*Collection entries:*
▼▼▼
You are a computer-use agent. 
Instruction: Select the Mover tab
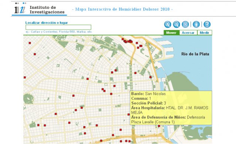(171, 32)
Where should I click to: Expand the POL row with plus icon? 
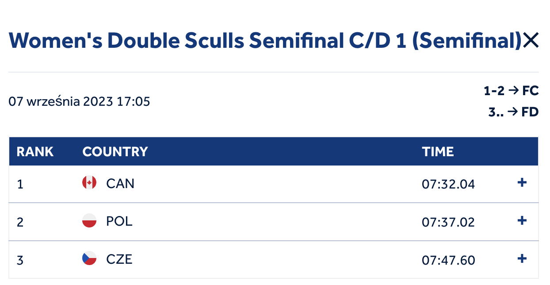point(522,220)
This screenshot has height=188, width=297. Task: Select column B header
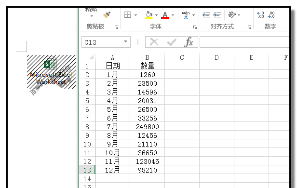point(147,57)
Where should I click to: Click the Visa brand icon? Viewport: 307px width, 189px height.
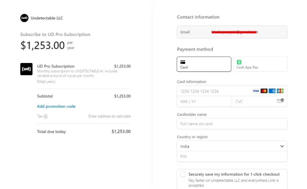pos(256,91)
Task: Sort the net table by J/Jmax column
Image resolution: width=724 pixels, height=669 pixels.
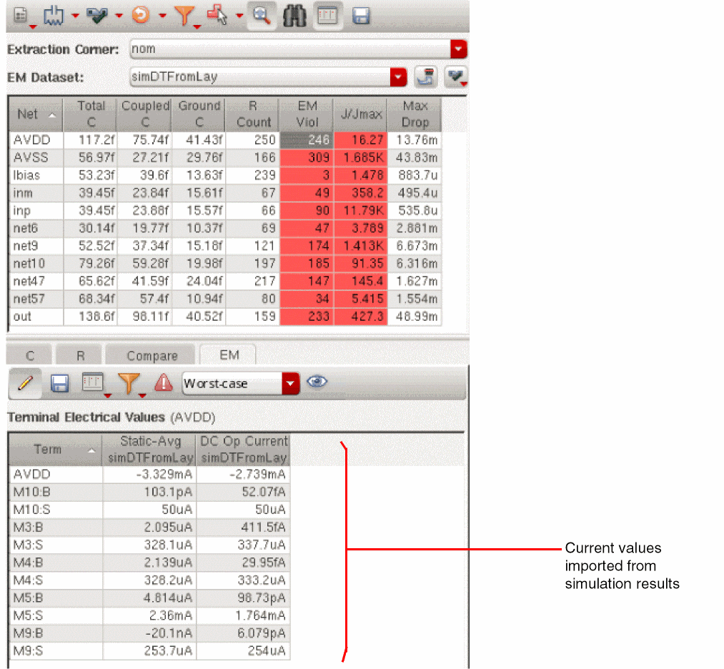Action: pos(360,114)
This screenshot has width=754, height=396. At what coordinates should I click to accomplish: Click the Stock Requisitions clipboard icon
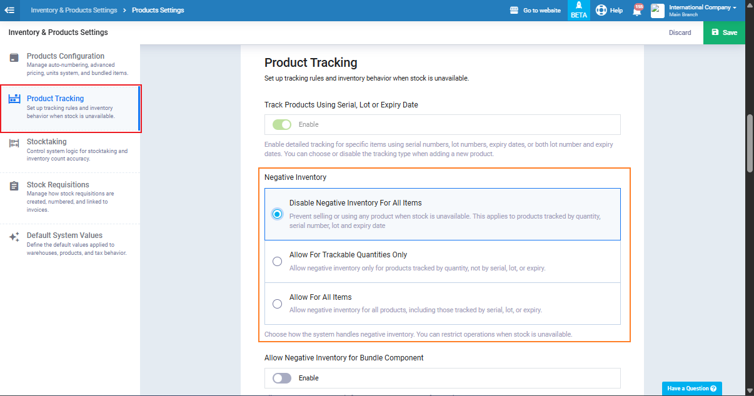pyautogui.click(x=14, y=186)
▲▲▲
*Directions for this task:* Copy all of the entries verbatim, leaving out any pictures they contain.

*Response:*
You are a computer-use agent. 
Instruction: Select the Mover tab
(171, 32)
Where should I click to: Expand the POL row with plus icon? 
point(522,220)
This screenshot has height=188, width=297. Task: Select column B header
point(147,57)
Where should I click to: Click the Visa brand icon? Viewport: 307px width, 189px height.
pos(256,91)
Task: Sort the net table by J/Jmax column
Image resolution: width=724 pixels, height=669 pixels.
Action: pos(360,114)
This screenshot has width=754, height=396. At what coordinates should I click to accomplish: Click the Stock Requisitions clipboard icon
pyautogui.click(x=14, y=186)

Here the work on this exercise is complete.